- RECORDS SUPPLIED -
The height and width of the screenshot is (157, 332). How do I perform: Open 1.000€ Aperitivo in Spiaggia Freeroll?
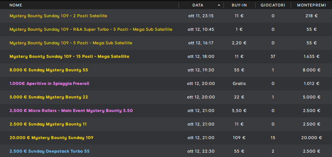(x=49, y=83)
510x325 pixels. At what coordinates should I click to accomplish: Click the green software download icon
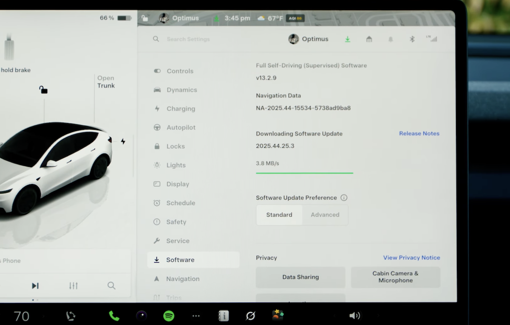347,39

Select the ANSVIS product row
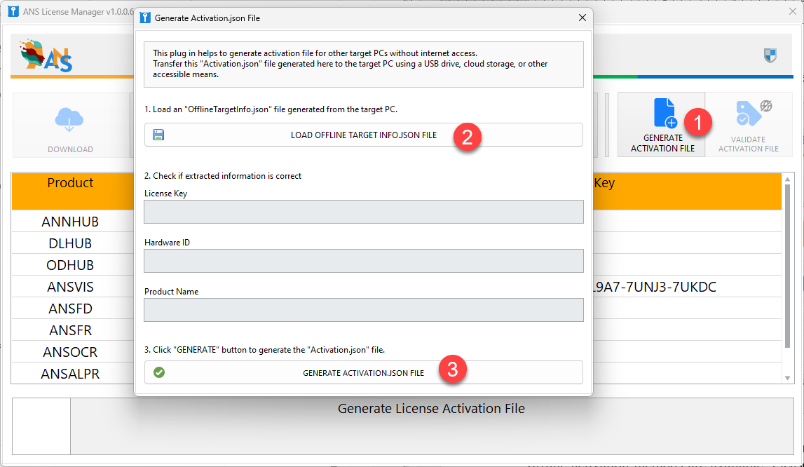pyautogui.click(x=70, y=287)
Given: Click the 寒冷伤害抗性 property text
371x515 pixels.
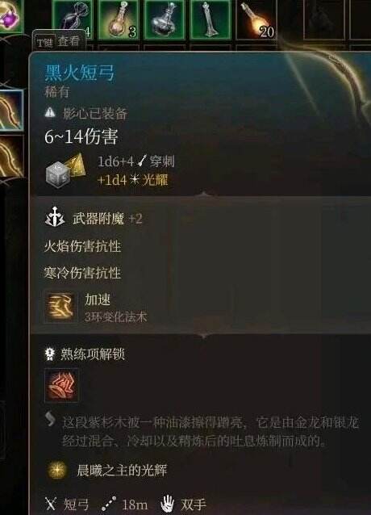Looking at the screenshot, I should (x=82, y=273).
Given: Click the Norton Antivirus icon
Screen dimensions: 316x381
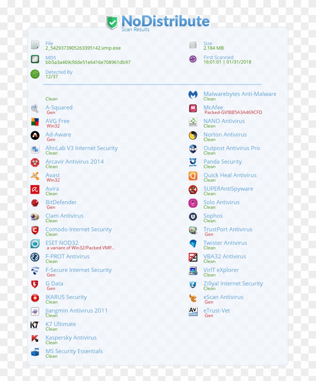Looking at the screenshot, I should tap(193, 135).
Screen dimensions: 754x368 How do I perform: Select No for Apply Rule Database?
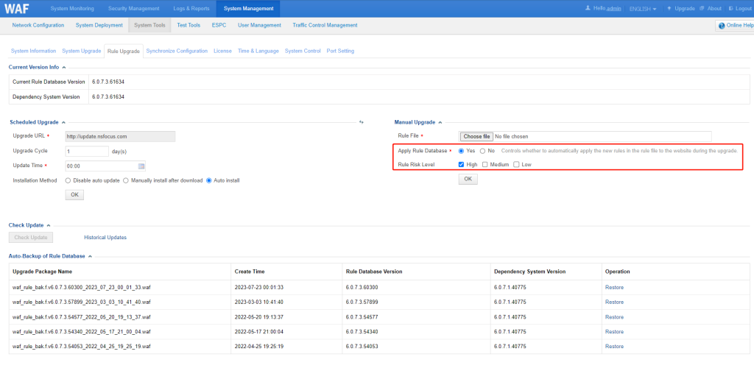click(x=483, y=151)
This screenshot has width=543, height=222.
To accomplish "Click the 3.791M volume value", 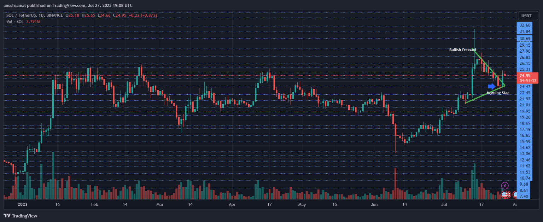I will (x=33, y=22).
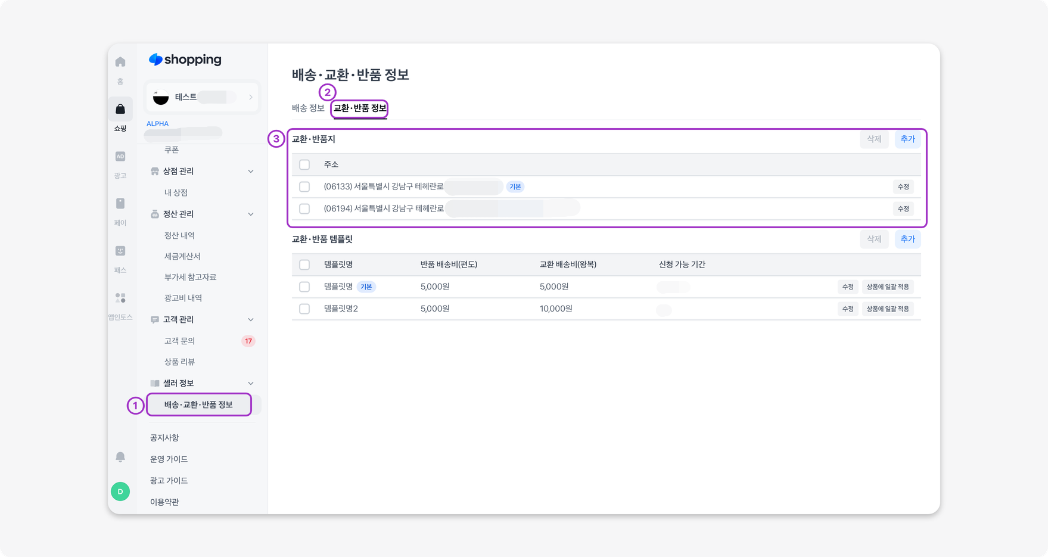Click 상품에 일괄 적용 for 템플릿명2
This screenshot has height=557, width=1048.
887,309
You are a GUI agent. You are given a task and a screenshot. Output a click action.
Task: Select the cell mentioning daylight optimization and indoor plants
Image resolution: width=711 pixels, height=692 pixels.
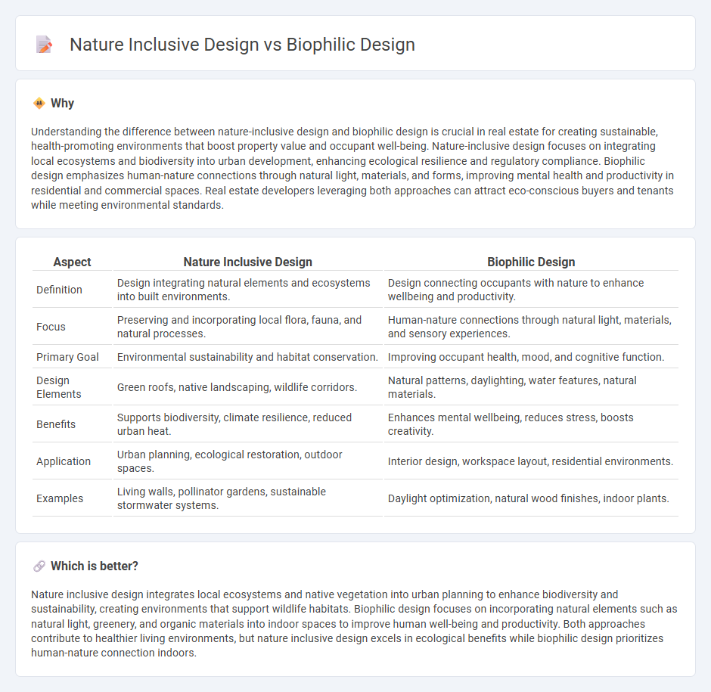[x=529, y=498]
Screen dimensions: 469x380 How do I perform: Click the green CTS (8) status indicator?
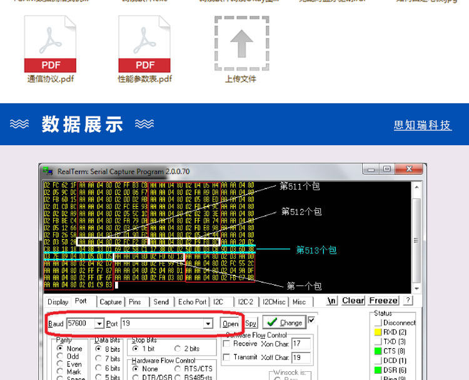[378, 351]
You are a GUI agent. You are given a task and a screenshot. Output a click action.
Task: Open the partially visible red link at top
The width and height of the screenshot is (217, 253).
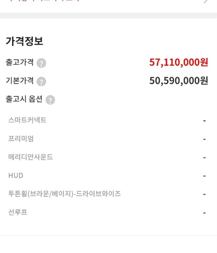43,1
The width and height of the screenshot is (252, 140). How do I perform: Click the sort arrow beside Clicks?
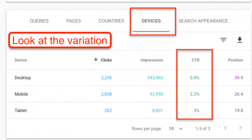(x=96, y=59)
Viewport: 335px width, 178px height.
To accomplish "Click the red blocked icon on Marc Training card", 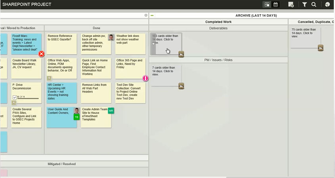I will (x=41, y=54).
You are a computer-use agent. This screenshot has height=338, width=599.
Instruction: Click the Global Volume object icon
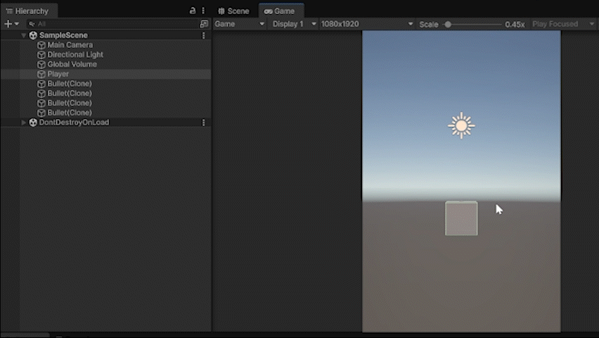41,65
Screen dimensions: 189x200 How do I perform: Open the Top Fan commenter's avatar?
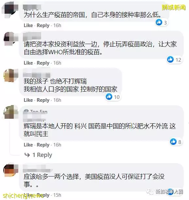[x=11, y=112]
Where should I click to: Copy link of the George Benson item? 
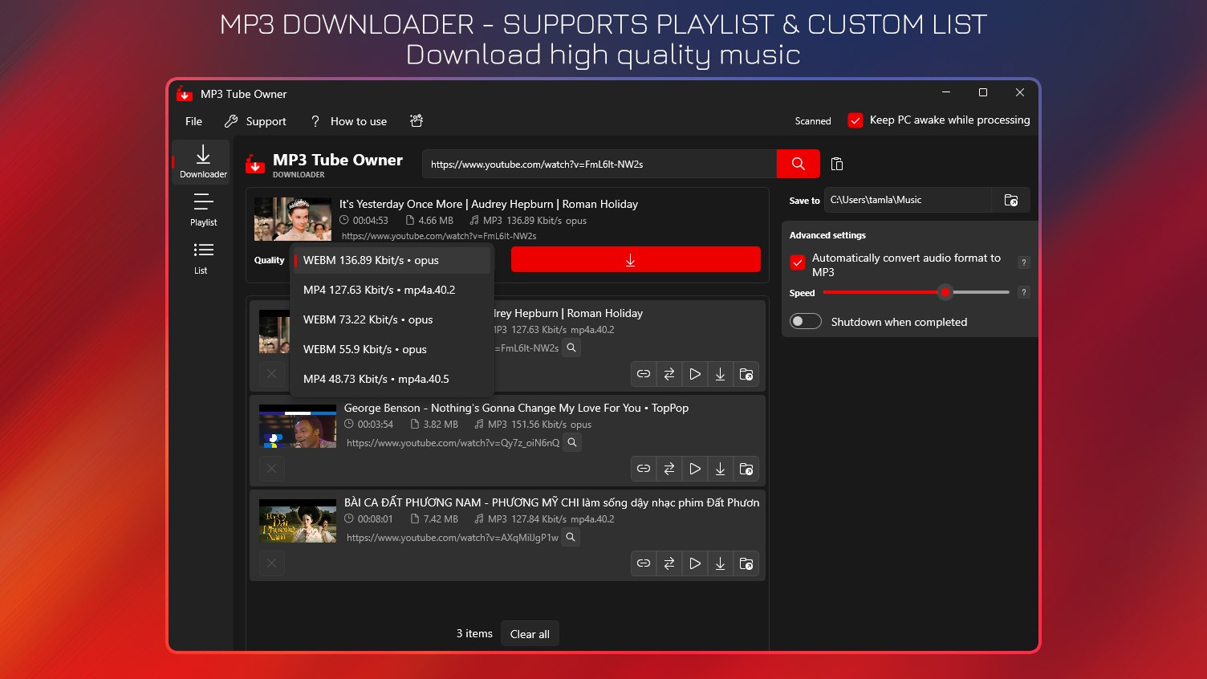tap(643, 469)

- WHAT YOU ARE ASKED TO DO -
What you give back must match the lines from the start of the records through the line that contains "This screenshot has width=543, height=222.", exactly, with the pictures left out.

- YOUR RESPONSE -
The height and width of the screenshot is (157, 332). How do I perform: Open 1.000€ Aperitivo in Spiaggia Freeroll?
(x=49, y=83)
510x325 pixels. At what coordinates should I click to accomplish: Click the green software download icon
347,39

Select the ANSVIS product row
pyautogui.click(x=70, y=287)
Given: Click the 寒冷伤害抗性 property text
371x515 pixels.
Looking at the screenshot, I should (x=82, y=273).
Given: Click the Norton Antivirus icon
Screen dimensions: 316x381
Looking at the screenshot, I should tap(193, 135).
Screen dimensions: 754x368 How do I perform: Select No for Apply Rule Database?
click(x=483, y=151)
This screenshot has width=543, height=222.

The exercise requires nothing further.